By Dina Jackson-Giesler, DDS, MAGD
You probably know how bothersome it is to hear someone snore, but have you ever experienced someone grind their teeth? It’s like nails on a chalkboard. Believe it or not, it is just as common as snoring. Sleep studies confirm that the majority of people grind or clench during specific stages of sleep. It is also common during the day to clench your teeth together and not even realize you’re doing it – waiting in gridlock traffic at the mall is the perfect example.
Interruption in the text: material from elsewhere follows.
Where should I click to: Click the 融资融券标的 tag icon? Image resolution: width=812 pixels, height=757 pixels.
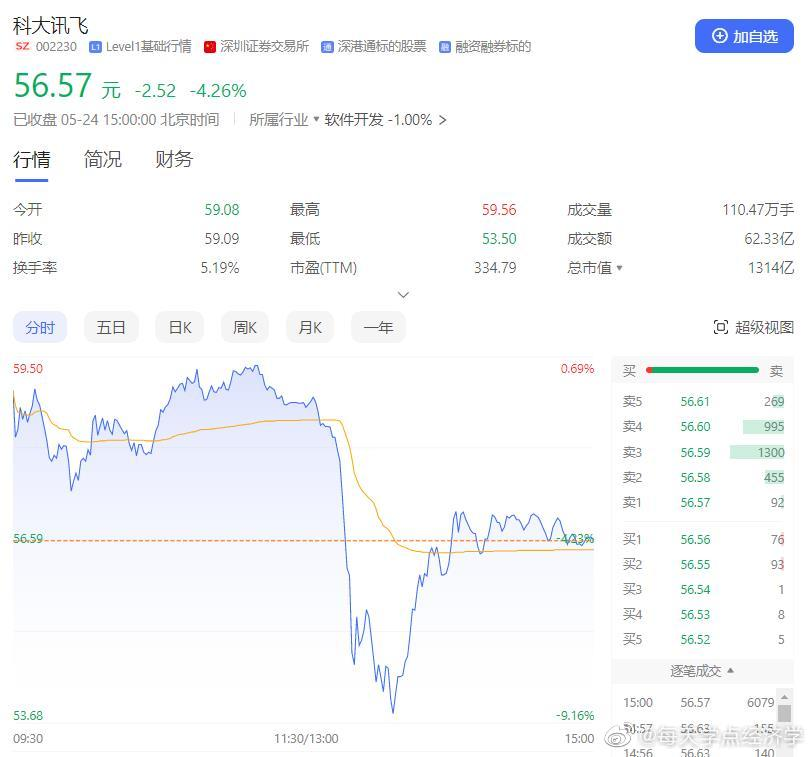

Many people that suffer from bruxism (teeth grinding) are unaware of the problem or know that there are even ways to treat it. To better understand teeth grinding, let me answer some common questions; what are the causes of bruxism, what should I look for to determine if I have bruxism, are there any complications that may appear if untreated and what types of treatments are out there.
CAUSES. As of 2009 there is no known cause of teeth grinding; however there is a link to the CNS (central nervous system). Anxiety or stress seems to be the most frequent causes among adults. As for children, about 15-33% grind, which may result as early as teething, carrying into the developmental stages of the jaws and teeth. Personality traits for all ages can also play a part of the cause; hyperactivity, aggression, etc. Additional general sources include, malocclusion (teeth don’t fit together properly), hormonal changes and prescription anti-depressants.
SIGNS & SYMPTOMS. Most cases are mild enough to not cause any discomfort, however symptoms tend to vary based on the length of time of grinding and frequency. Symptoms include pain, morning migraines, fractured or sensitive teeth, unusual wear of teeth and gums, the breakdown of existing restorations and earaches. Make note of how often your symptoms occur and the severity of pain to take to your dentist.
COMPLICATIONS. If untreated, teeth can fracture or you may experience chronic headaches and facial pain from tension building in the jaw. This tension can also lead to a more severe outcome, TMJ. TMJ is a condition that causes pain in and around the jaw area, ultimately affecting the way you use your mouth (chewing, swallowing, speaking, etc.) Two hundred and fifty pounds can be exerted on the posterior molars, so the pain is real! Grinding increases stress on the ligaments of the teeth and can lead to endodontic therapy and gum abcesses. As you get older, teeth, just like our bones, become more brittle, easier to break. Fractured teeth are becoming a major cause of tooth loss in adults.
TREATMENTS. There are treatments available within dentistry to ease or possibly eliminate teeth grinding. Splints and mouth guards are the most common treatment and can be made by your dentist. Think of these custom appliances as an Orthotic for your mouth and more importantly, stay away from the store bought ones as they can make matters worse. As an alternative to a dental approach, particular medications also have been a positive effect on teeth grinding – muscle relaxers have been found to relax the muscle and break the pain cycle. A soft diet, anti-inflammatory medications, consistent hydration and the elimination of caffeine are recommended as well. Recently, Botox has been used to inject into the facial muscles, relieving pain and headaches.
Stress management is important and should be combined with any of the suggestions above or from your doctor. Don’t stress this season, visit with your dentist and have a less stressful holiday.